> Instructions to follow
Where the line containing "You are a GUI" appears in the entries below, begin there and output every line through the last, exactly, minus the pictures.

########################################

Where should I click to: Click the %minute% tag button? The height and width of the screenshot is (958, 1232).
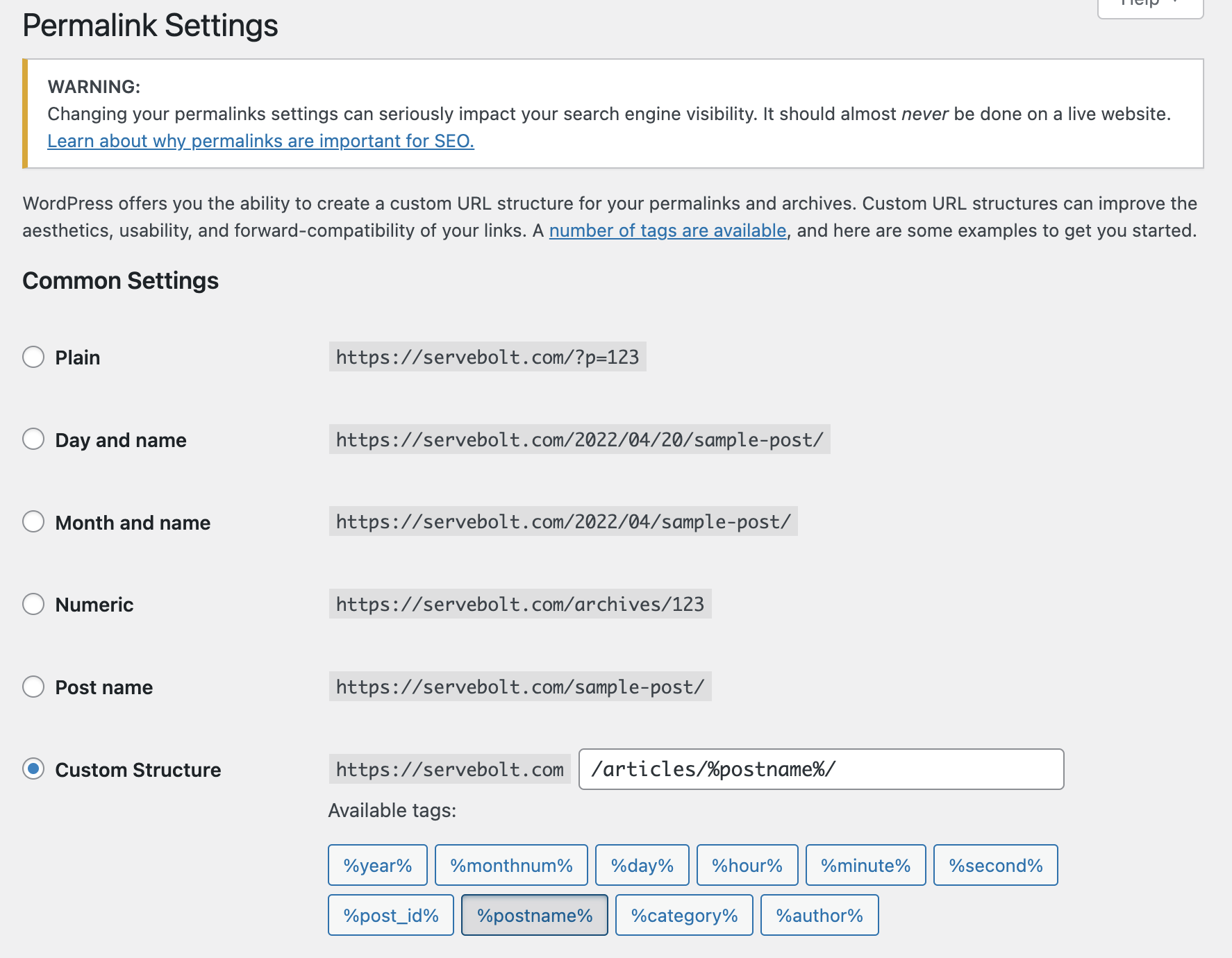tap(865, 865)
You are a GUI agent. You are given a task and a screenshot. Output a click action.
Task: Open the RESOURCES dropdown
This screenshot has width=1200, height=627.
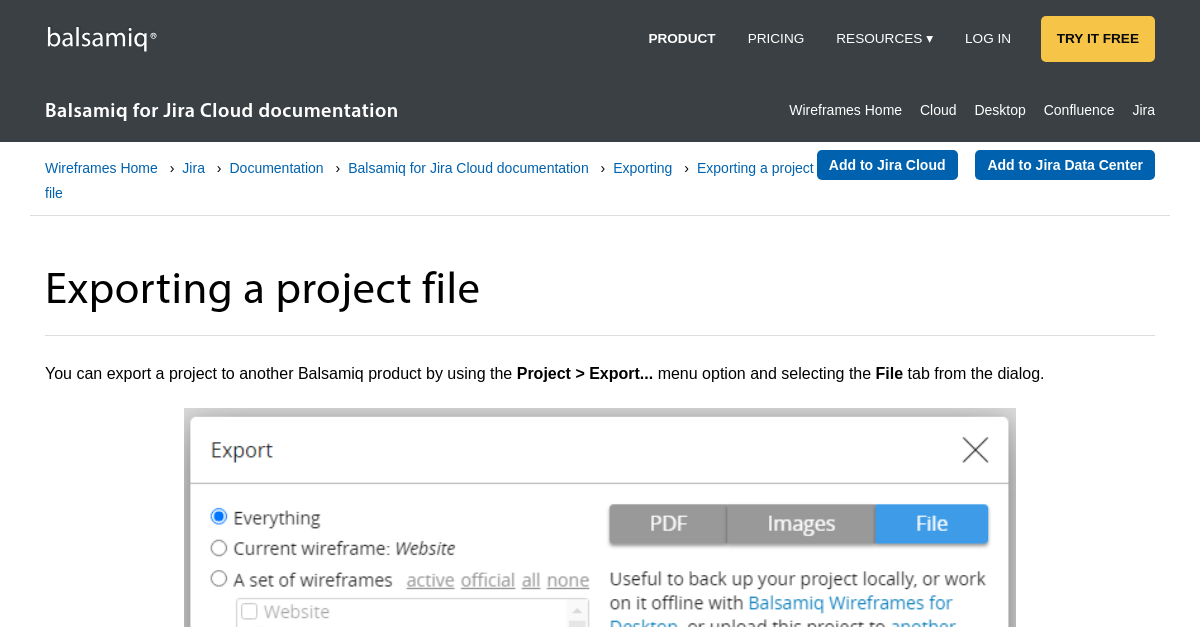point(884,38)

########################################

> Exercise answer
You are a GUI agent. You are given a task and a screenshot. Output a click action.
Task: Open the RESOURCES dropdown
This screenshot has width=1200, height=627.
point(884,38)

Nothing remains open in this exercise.